• **Task objective**
Reproduce only the lines from the one containing "This screenshot has height=293, width=237." through the end of the data, exactly as they stand.

--------------------------------

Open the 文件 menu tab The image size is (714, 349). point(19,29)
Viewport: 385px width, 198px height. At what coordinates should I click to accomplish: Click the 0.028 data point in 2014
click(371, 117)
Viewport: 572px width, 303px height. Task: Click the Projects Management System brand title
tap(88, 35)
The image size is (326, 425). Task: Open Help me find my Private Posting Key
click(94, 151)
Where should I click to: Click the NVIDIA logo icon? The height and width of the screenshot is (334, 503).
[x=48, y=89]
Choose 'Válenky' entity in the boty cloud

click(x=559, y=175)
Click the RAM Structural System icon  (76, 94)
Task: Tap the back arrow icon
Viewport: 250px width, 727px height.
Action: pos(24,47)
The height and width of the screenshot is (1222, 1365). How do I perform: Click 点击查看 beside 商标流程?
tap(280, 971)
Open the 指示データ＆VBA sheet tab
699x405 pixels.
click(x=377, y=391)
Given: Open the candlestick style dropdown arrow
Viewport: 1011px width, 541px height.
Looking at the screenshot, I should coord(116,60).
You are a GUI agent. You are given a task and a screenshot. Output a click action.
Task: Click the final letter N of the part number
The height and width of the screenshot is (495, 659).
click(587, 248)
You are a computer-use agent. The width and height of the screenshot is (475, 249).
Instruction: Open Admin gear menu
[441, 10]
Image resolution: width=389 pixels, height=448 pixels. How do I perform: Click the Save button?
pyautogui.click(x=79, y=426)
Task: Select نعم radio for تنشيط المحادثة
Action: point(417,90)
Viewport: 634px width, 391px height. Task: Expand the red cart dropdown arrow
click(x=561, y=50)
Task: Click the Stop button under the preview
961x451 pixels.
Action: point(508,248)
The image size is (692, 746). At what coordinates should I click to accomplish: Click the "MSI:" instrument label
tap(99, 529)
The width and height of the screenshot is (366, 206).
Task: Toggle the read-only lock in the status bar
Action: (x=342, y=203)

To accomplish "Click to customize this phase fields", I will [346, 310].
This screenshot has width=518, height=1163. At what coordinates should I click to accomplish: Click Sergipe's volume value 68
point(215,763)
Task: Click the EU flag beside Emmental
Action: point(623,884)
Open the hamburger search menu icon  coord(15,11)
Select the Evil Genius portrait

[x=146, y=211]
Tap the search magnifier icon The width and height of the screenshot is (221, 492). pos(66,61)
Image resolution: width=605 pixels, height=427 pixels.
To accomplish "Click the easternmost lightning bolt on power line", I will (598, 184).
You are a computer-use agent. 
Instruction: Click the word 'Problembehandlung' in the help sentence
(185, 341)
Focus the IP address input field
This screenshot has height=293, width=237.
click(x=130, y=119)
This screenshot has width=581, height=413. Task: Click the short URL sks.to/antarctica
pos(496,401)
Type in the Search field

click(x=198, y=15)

--------------------------------

• **Answer for the task**
This screenshot has height=293, width=237.
click(x=130, y=119)
This screenshot has width=581, height=413. Task: Click the short URL sks.to/antarctica
pos(496,401)
Type in the Search field

click(x=198, y=15)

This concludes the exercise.